━━━ Textauszug ━━━

Nimmt man diese 2,5 TWh zusätzlichen Strom und spekuliert, jeder der drei heutigen Meiler könnte eine ebensolche Strommenge liefern, so wären mit diesen 7,5 TWh gerade 1,4 Prozent der Gesamtstromproduktion des Jahres 2021 (518 TWh) abgedeckt. Im vergangenen Jahr wurden nach Angaben des Statistischen Bundesamtes 65,2 TWh aus Erdgas ins Netz eingespeist.
Was sagen die Betreiber?
Ein Streckbetrieb ist für die AKW-Betreiber EnBW (Neckarwestheim 2), RWE (Emsland) und die Eon-Tochter PreussenElektra (Isar 2) auch eine ökonomische Abwägung: Einerseits wird durch die Leistungsabnahme kontinuierlich weniger Strom erzeugt und verkauft, andererseits werden die Brennstäbe besser ausgenutzt.
EnBW will zum Beispiel voraussichtlich im Herbst mit dem Streckbetrieb beginnen. „Die Abschaltung der Anlage spätestens Ende 2022 wird somit bei bereits verminderter Leistung erfolgen”, heißt es Mitte August auf Anfrage der Deutschen Presse-Agentur.
Die anderen beiden Betreiber wollten sich hingegen zunächst nicht in die Karten schauen lassen, wann und ob sie einen Streckbetrieb schon vor Jahresende planen. Sollte sich der Bund für eine Laufzeitverlängerung im Streckbetrieb entscheiden, zeigte sich Eon-Chef Leo Birnbaum zuletzt offen für entsprechende Gespräche mit der Politik. „An uns soll es jedenfalls nicht scheitern”, sagte er jüngst dem Nachrichtenmagazin „Spiegel”.
Möglicherweise weiß die Bundesregierung bald mehr. Eine Sprecherin des Wirtschaftsministeriums erklärte am Sonntag: Es gebe noch kein endgültiges Stresstest-Resultat, die Untersuchung dauere an. Wenn die Ergebnisse final seien, werde man diese vorstellen.

━━━ Datensätze ━━━

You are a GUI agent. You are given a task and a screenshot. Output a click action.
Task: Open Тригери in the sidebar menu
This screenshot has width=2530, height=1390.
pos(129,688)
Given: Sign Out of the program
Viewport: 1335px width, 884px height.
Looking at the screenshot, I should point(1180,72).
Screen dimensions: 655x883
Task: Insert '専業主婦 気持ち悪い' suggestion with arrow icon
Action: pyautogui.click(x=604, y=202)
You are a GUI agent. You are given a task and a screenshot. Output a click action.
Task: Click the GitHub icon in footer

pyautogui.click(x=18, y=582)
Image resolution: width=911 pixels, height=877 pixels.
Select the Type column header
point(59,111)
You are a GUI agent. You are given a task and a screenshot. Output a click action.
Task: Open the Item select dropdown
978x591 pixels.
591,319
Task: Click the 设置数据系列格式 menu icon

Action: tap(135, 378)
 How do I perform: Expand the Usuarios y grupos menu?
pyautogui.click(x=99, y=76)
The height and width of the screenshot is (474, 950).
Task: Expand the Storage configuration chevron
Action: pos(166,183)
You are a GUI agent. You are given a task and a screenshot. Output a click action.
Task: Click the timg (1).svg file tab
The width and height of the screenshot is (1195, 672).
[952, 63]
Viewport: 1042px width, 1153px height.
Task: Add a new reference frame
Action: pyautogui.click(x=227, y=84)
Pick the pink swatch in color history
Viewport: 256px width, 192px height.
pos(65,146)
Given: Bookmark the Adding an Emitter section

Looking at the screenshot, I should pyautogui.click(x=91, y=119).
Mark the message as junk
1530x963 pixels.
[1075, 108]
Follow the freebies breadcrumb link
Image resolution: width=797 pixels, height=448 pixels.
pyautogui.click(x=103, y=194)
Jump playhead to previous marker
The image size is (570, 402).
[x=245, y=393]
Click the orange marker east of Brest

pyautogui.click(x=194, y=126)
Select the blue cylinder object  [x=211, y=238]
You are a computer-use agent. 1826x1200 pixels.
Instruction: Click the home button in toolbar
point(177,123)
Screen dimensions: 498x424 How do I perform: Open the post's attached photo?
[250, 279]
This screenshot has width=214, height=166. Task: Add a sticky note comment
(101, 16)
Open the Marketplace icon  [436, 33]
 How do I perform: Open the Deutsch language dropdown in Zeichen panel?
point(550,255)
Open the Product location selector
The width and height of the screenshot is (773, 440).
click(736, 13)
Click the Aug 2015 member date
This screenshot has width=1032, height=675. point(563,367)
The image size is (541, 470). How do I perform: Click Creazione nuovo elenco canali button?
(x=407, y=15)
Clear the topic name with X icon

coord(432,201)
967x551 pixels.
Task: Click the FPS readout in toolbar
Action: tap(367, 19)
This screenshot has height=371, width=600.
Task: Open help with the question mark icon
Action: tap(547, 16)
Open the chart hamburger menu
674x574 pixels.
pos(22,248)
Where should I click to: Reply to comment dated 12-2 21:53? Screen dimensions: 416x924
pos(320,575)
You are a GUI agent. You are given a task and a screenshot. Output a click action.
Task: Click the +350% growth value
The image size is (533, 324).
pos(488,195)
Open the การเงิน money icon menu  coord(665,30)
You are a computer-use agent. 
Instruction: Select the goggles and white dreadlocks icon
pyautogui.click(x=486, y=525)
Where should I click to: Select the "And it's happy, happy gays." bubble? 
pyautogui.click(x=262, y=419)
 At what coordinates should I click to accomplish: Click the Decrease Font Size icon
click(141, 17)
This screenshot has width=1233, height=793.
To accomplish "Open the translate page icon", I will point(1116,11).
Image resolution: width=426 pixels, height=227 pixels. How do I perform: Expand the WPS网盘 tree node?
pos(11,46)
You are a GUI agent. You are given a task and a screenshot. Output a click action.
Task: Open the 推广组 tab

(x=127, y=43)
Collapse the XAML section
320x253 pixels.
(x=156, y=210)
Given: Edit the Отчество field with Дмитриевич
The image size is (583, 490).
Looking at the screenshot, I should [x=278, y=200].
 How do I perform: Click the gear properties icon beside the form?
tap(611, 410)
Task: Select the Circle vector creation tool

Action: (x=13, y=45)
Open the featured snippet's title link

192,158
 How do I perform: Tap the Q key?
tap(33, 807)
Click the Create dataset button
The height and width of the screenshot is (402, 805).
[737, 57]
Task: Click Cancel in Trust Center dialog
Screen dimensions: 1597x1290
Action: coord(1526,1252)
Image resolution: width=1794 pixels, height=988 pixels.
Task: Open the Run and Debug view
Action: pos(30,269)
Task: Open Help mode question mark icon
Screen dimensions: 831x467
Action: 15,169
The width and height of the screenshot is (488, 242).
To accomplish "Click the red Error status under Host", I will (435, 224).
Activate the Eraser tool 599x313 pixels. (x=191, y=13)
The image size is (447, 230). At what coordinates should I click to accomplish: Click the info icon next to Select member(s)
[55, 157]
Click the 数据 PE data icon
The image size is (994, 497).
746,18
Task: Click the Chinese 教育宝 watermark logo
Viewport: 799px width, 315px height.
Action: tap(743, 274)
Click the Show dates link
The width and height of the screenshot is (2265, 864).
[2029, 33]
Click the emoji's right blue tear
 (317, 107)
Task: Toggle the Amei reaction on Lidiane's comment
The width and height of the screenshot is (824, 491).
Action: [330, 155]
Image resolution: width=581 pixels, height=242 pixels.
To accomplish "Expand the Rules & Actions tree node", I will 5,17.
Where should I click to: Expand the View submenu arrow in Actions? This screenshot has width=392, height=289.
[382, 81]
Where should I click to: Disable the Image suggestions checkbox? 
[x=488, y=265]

━━━

**Aufgabe**
Ändere im Textauszug über den Streckbetrieb der Atomkraftwerke den Abschnitt von „Nimmt man diese“ bis einschließlich „sagen die Betreiber?“, indem du „Erdgas“ durch „Braunkohle“ ersetzt, und gib ihn so wieder. Die Einträge sind eigenständiges Material und haben mit dem Textauszug nichts zu tun.

**Richtige Antwort**
Nimmt man diese 2,5 TWh zusätzlichen Strom und spekuliert, jeder der drei heutigen Meiler könnte eine ebensolche Strommenge liefern, so wären mit diesen 7,5 TWh gerade 1,4 Prozent der Gesamtstromproduktion des Jahres 2021 (518 TWh) abgedeckt. Im vergangenen Jahr wurden nach Angaben des Statistischen Bundesamtes 65,2 TWh aus Braunkohle ins Netz eingespeist.
Was sagen die Betreiber?